5 Forgotten Video Games With Very Bonkers Backstories
Video game storylines have evolved from basic and dumb to incredibly complex, but also dumb. Yet, for some games, the stories behind their creation are actually crazier than anything you could ever hope to play ...
The BioShock Predecessor You Never Heard Of Because It Became A Bollywood Game
Ken Levine's classics System Shock 2 and BioShock came out in 1999 and 2007, respectively. Even if you take like four years off to just think about how great a game-maker you are, you're still left with a wide enough window to make a game in between. And Levine totally did make one. So why haven't we heard of it? Such a high-profile team wouldn't release a game to no fanfare, even if the game were terrible -- especially if the game were terrible. Well, they totally did.
In the early 2000s, frantic action games like Devil May Cry were all the rage, so Levine decided to go for the same style of gameplay and edginess. The project's name was The Lost, and it told the story of a mother tasked with retrieving her daughter from hell, which is as good an excuse as any to kill demons. All of that leading to this peak of '00s edginess:
It was a big game with an excellent creator pedigree ... but the publisher didn't really care, so The Lost ended up in development limbo despite its near-finished state. A couple of years and after a "few" alterations later, the game came out as the type of budget title that grandparents buy disappointed kids for their birthdays. The Lost became Agni: Queen of Darkness, and now the blonde girl could turn into a brunette, which apparently made her much more badass.

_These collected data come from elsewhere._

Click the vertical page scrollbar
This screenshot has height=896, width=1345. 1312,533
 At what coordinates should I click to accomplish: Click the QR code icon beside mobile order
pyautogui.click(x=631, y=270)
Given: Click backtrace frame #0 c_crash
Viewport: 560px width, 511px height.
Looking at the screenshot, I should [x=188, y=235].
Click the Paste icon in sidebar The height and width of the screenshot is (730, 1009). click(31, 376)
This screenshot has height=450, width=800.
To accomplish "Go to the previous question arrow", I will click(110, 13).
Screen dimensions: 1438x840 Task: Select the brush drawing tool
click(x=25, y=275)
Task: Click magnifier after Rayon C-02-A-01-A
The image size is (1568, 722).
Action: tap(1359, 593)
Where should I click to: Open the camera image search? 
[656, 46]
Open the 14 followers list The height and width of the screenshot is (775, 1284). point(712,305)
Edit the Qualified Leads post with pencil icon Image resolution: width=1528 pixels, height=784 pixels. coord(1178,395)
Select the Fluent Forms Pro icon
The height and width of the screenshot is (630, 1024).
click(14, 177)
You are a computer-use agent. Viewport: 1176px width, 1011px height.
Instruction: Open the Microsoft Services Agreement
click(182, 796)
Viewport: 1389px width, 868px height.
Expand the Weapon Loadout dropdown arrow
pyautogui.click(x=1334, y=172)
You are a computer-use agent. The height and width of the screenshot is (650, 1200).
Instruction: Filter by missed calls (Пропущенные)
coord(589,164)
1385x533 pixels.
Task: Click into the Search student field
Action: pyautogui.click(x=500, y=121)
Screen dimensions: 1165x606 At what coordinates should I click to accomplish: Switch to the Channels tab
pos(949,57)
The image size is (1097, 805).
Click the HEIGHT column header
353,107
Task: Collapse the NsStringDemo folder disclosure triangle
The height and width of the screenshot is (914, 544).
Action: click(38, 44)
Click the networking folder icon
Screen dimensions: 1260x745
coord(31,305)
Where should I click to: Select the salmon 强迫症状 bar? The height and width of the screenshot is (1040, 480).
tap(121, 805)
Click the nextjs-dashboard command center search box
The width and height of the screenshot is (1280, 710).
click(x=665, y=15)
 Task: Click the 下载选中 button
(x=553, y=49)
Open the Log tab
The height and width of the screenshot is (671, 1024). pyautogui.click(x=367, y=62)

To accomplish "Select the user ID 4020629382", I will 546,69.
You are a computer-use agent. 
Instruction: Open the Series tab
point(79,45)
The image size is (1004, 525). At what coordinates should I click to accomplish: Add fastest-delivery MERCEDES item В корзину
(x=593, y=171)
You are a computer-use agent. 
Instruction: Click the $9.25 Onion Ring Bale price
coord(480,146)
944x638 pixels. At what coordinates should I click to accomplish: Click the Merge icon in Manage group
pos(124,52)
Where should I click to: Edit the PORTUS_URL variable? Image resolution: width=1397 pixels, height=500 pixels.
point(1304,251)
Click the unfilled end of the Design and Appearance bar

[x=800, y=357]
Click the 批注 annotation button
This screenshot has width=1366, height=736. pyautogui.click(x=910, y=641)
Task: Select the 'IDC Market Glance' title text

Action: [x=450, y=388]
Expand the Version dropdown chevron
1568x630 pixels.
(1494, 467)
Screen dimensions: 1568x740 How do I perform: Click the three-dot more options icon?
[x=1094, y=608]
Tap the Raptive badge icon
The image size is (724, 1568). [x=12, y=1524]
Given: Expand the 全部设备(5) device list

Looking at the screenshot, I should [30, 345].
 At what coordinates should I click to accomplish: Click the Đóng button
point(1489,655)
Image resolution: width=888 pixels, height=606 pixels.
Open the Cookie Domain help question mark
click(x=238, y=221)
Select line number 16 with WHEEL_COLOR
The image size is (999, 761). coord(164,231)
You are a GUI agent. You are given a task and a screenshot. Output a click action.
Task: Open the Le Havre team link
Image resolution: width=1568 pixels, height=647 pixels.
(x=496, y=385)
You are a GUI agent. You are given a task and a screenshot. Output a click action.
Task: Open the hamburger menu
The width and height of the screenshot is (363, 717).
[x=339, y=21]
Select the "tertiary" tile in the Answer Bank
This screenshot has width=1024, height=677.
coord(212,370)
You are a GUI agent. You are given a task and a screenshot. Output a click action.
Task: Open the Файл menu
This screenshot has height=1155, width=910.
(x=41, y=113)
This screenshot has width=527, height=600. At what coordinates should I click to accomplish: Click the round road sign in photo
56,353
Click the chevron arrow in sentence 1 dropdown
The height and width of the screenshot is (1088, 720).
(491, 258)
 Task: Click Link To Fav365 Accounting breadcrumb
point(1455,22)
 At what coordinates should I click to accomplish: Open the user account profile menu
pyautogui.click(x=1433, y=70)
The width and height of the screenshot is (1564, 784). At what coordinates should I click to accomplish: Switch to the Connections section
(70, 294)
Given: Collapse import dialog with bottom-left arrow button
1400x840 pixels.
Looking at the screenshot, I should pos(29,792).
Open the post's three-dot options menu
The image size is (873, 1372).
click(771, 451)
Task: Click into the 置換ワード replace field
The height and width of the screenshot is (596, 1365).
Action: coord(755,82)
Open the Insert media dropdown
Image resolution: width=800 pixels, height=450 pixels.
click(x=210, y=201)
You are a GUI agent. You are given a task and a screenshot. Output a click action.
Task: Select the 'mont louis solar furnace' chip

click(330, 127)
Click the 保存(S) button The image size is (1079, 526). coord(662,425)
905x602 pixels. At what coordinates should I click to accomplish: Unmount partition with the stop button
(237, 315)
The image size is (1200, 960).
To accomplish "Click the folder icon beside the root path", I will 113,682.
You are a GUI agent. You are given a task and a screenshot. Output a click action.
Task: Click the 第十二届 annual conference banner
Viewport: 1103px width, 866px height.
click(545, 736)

But wait, there's also ... dancing?
In a parallel universe, that makes sense; that would be a counterfeit game or a mod made by drunk hackers, but not here. Since the publisher didn't want the game, Ken Levine decided, "Well, then you know who's gonna like it? Bollywood." And promptly sold his game to the Indian market to be re-purposed for people who are fans of both slaying both demons and our hearts with sweet-ass dance moves.
Xi Jinping Devoted Himself To RuiningDevotion is a horror game by Taiwanese Studio Red Candle Games that enjoyed critical success for the few days it was out before getting axed from Steam. The 2019 title seemed scary as hell and garnered the positive reviews to back it up ... until Chinese players found a reference to President Xi Jinping's unconfirmed resemblance to Winnie the Pooh -- his second most hated thing.
In no time, the overwhelmingly positive review steam review aggregates dropped to overwhelmingly negative, courtesy of a swarm of either Jinping fans or Winnie the Pooh haters.
The review bombing was so intense it forced not only the developers to remove Devotion from all digital stores for a year, but Harvard University Library to jump in and add the game to its list of preserved titles. Devotion is still not back on Steam, but for a horror game to become an actual digital ghost seems like a kind of success.
For Years, Garage: Bad Dream Managed To Live Up To The Title
For over a decade, the weird Japanese title by the name of Garage: Bad Dream was the stuff of urban legend. One of those games that lived only in the collective minds of gaming web forum users who weren't even sure it really existed. They touted Garage as a rare gem that only ever had a few thousand copies on shelves and got mostly forgotten upon launch. But was it real, or were they just trolls? Luckily, around 2013, someone finally bought a rare copy (from a ... garage sale?) and uploaded it to the Internet, thus proving that it's real ... and weird as heck. The inspiration for it? A dream that director Tomomi Sakuba had that was so incredibly messed-up, he felt the need to perfectly recreate it in order to release it unto the unsuspecting population.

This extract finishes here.